James Hutton Letters

Scope and Content

Original letters from James Hutton to his good, dear friend Miss Cooper in the West Country (mostly at Bath) and in London. Two (numbers 3 and 4, 30 November and 5 December 1778) were written on the death of his wife Louise. The letters were contained in a folder endorsed in an 18th-century hand: Letters lent me by Mrs De Luc from Mr Hutton, a remarkable character, a Moravian. The letters contain references to the Swiss geologist and meterologist Jean Deluc (1727-1817) who was Reader to Queen Charlotte, consort of George III. See note in the Bulletin of the John Rylands Library, vol. 41 (1958), pp. 11-12.

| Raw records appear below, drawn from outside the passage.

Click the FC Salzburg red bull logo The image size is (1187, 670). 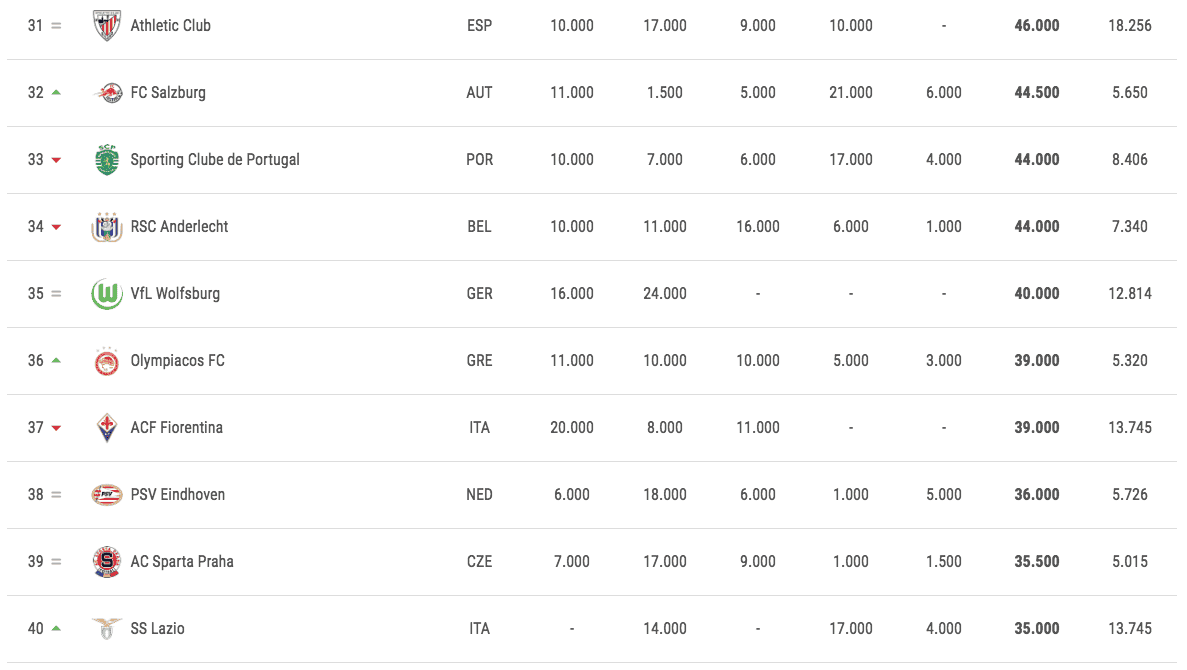point(107,92)
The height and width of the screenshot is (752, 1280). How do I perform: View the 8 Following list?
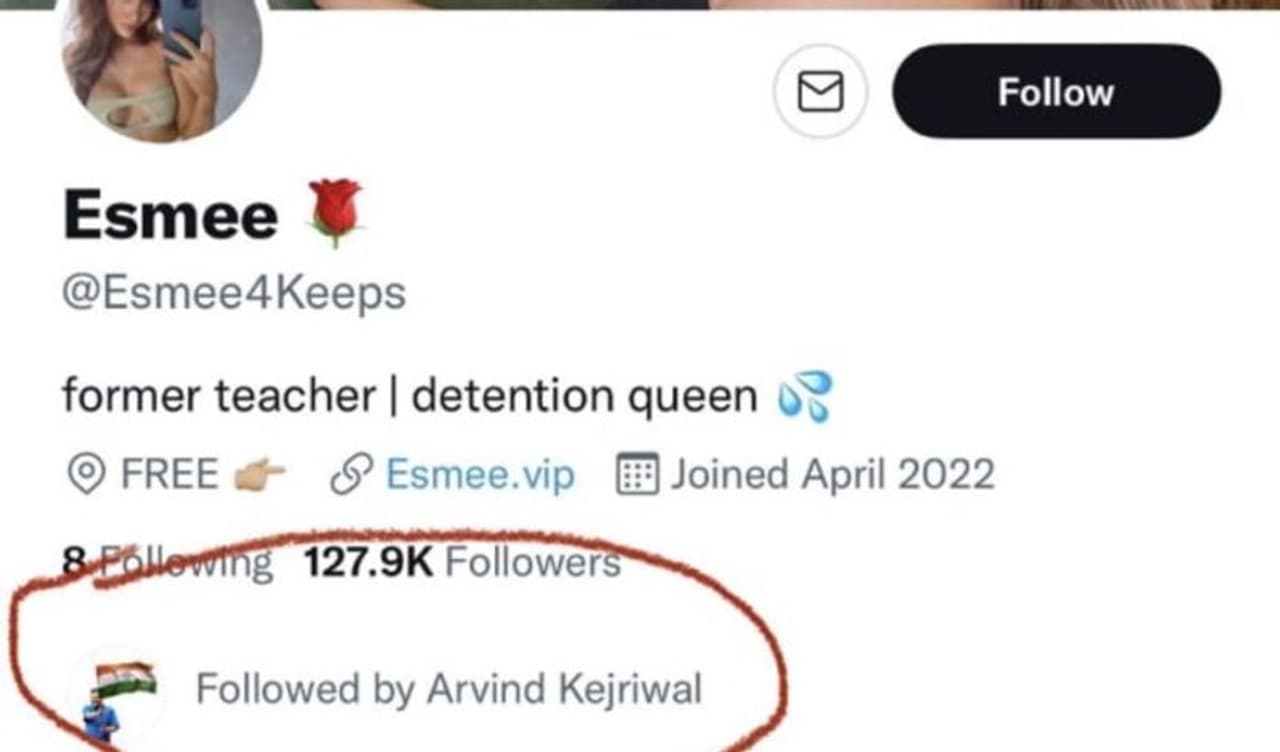pos(167,563)
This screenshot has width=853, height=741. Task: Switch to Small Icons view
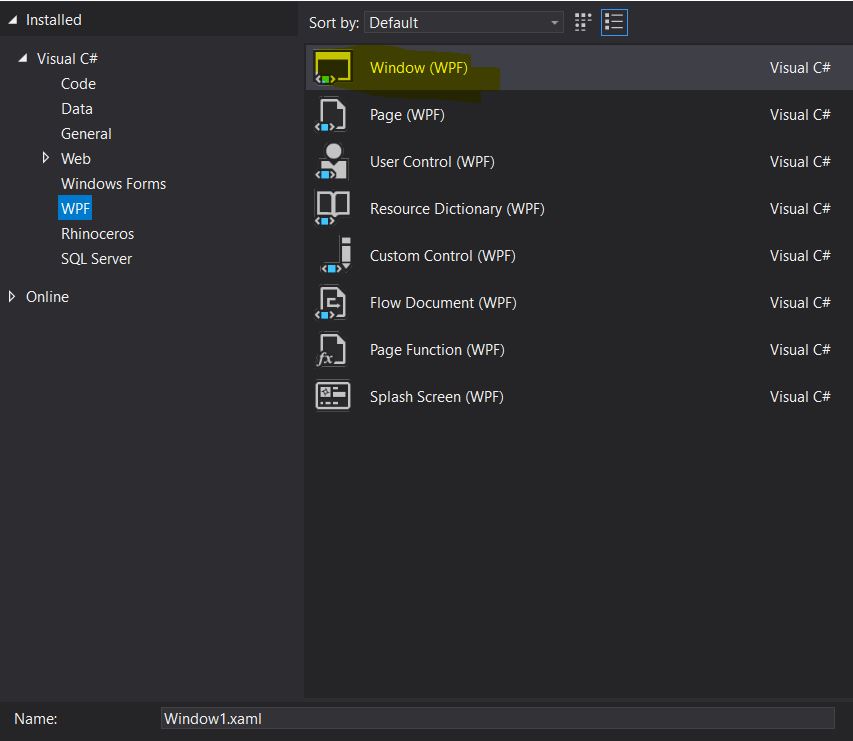(x=582, y=22)
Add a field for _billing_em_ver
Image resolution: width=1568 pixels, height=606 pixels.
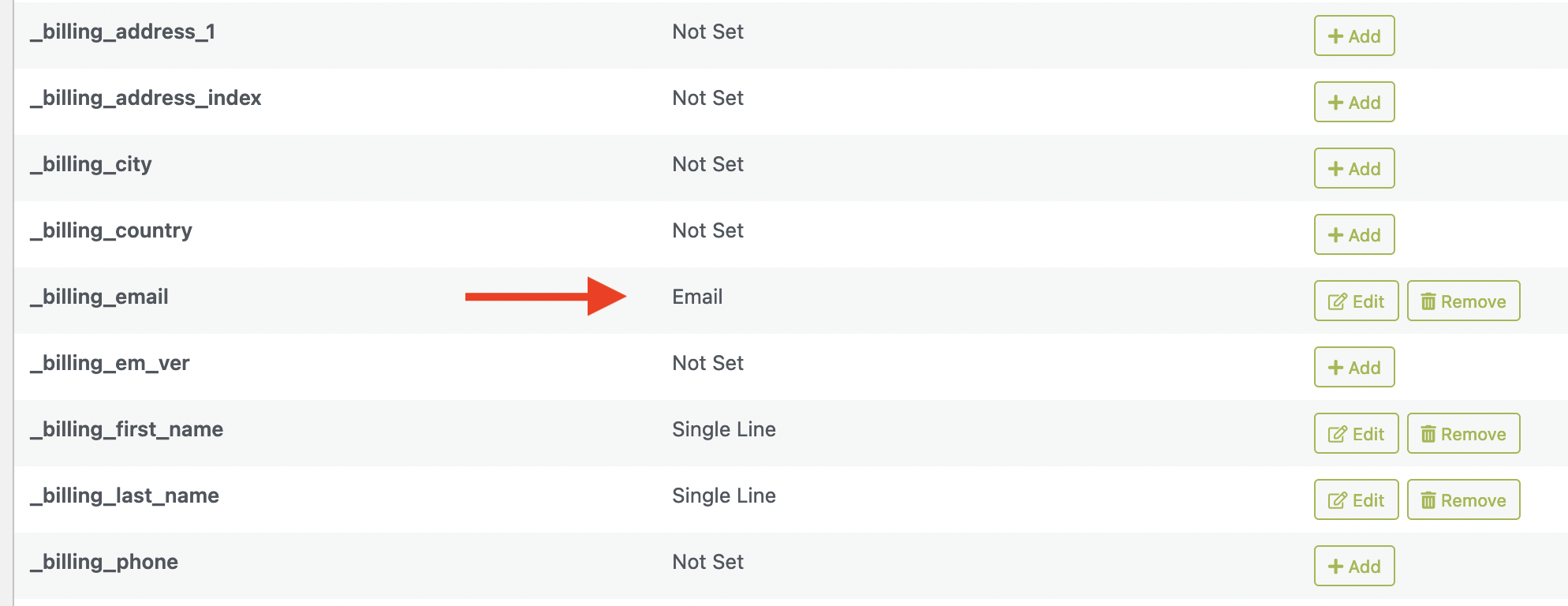(x=1354, y=367)
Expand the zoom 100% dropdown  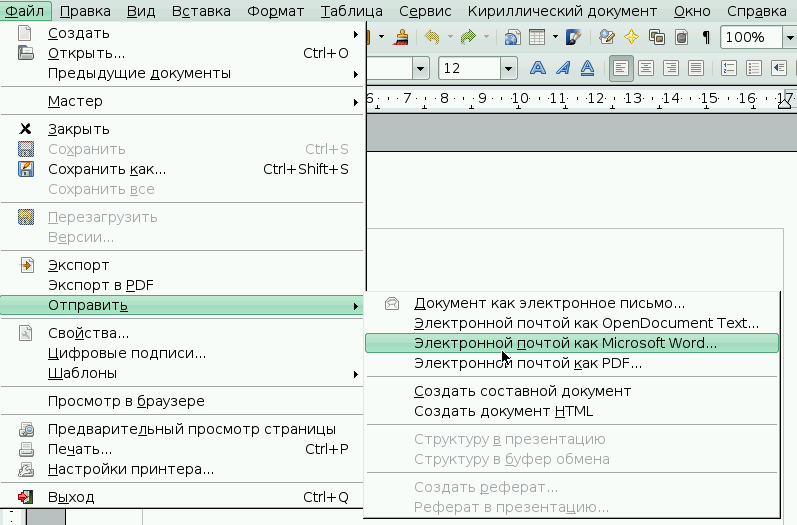[x=789, y=38]
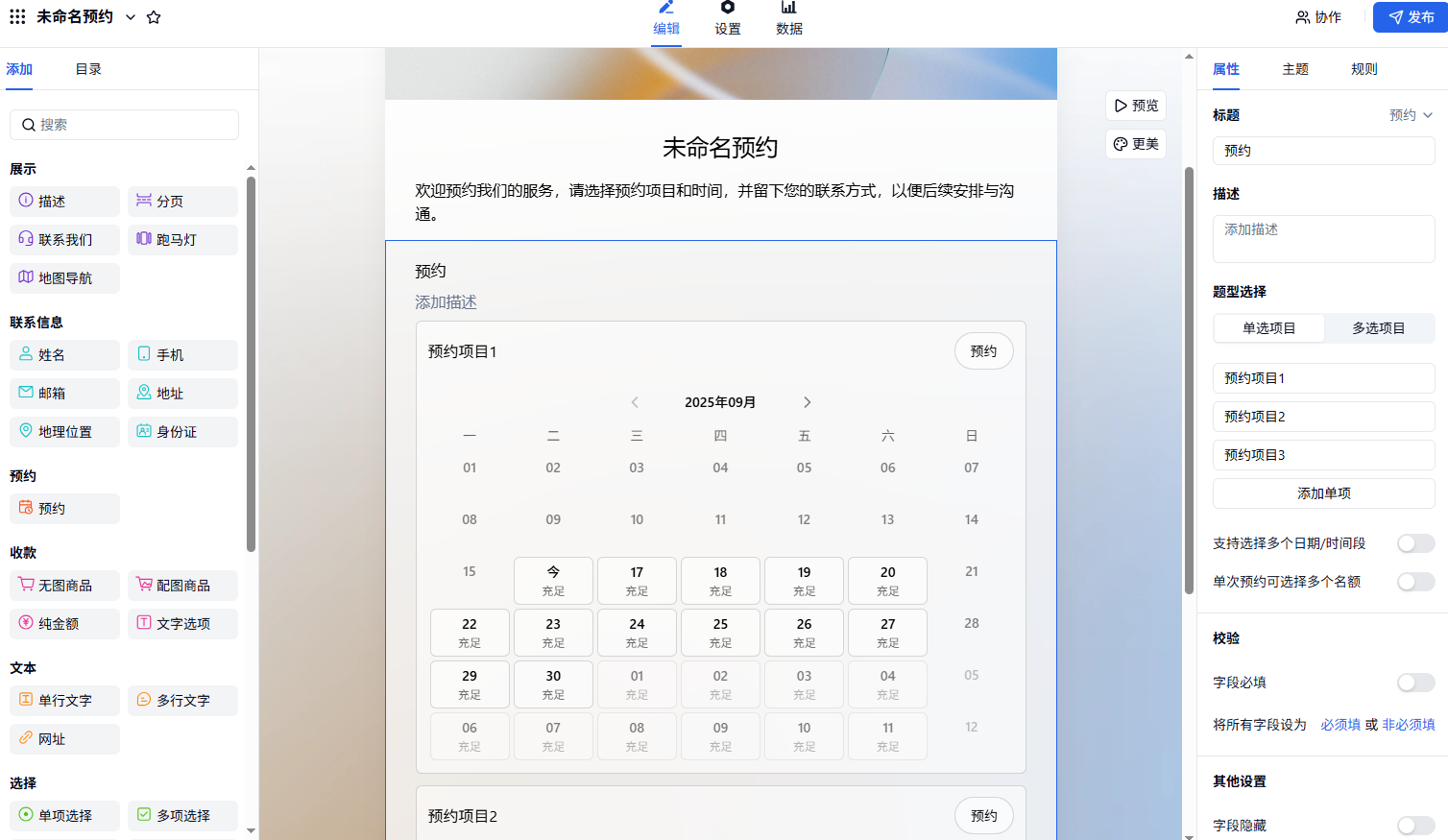This screenshot has height=840, width=1448.
Task: Click the 更美 palette theme button
Action: click(x=1136, y=144)
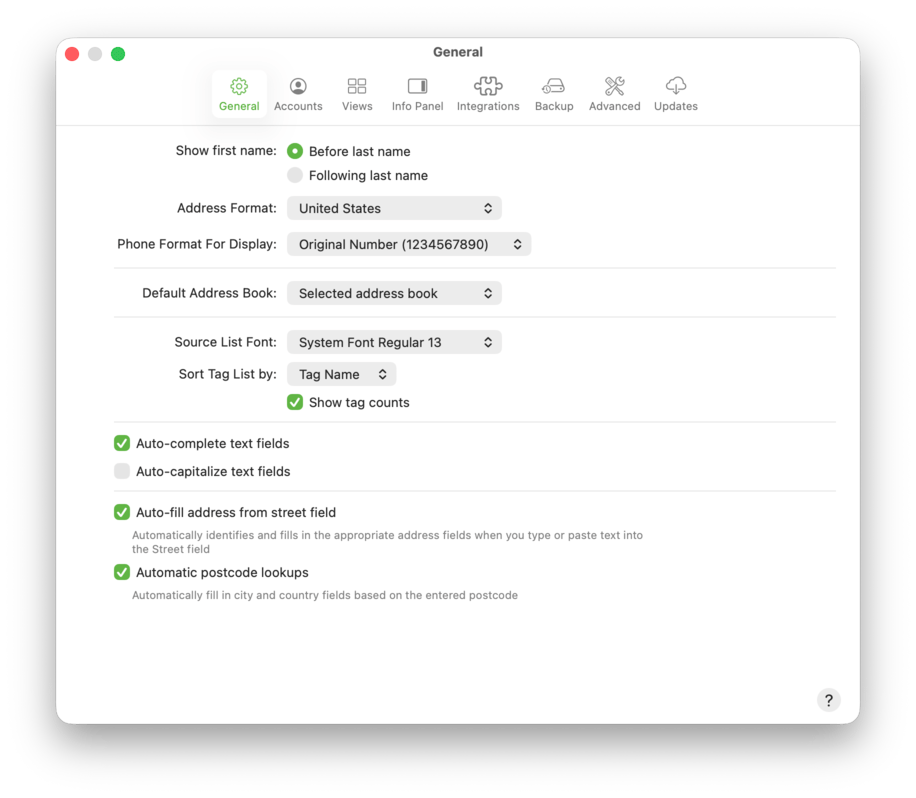Click the help question mark button
916x798 pixels.
pyautogui.click(x=828, y=700)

Administrative / Biographical History

James Hutton (1715-1795), Moravian minister and bookseller, was born on 3 September 1715 in Westminster. In 1736 he opened a bookshop at the Bible and Sun in Little Wild Street, London. He was one of the nine founding members of the Moravian-style band established by Peter Böhler in 1738. This quickly grew into the Fetter Lane Society, which became the headquarters of the English evangelical revival, with Hutton its pivotal figure. Until 1749, when he was ordained deacon on 19 September, he remained a bookseller, publishing the Moravians' English publications. In 1752 he was appointed secretary of the Unity (Moravian church). In 1765-6 Hutton revived the Society for the Furtherance of the Gospel, of which he had been a founder member in 1741, and was chairman when he died. His Letter to a Friend (1769) described its history and work supporting Moravian missions. He died on 3 May 1795 and was buried in the Moravian burial-ground in Chelsea on 11 May.

Source: C.J. Podmore, 'Hutton, James (1715-1795)', Oxford Dictionary of National Biography, Oxford University Press, 2004. By permission of Oxford University Press - http://dx.doi.org/10.1093/ref:odnb/14303.

Acquisition Information

Purchased by the John Rylands Library at auction at Hodgson's, 19 June 1958, lot 261.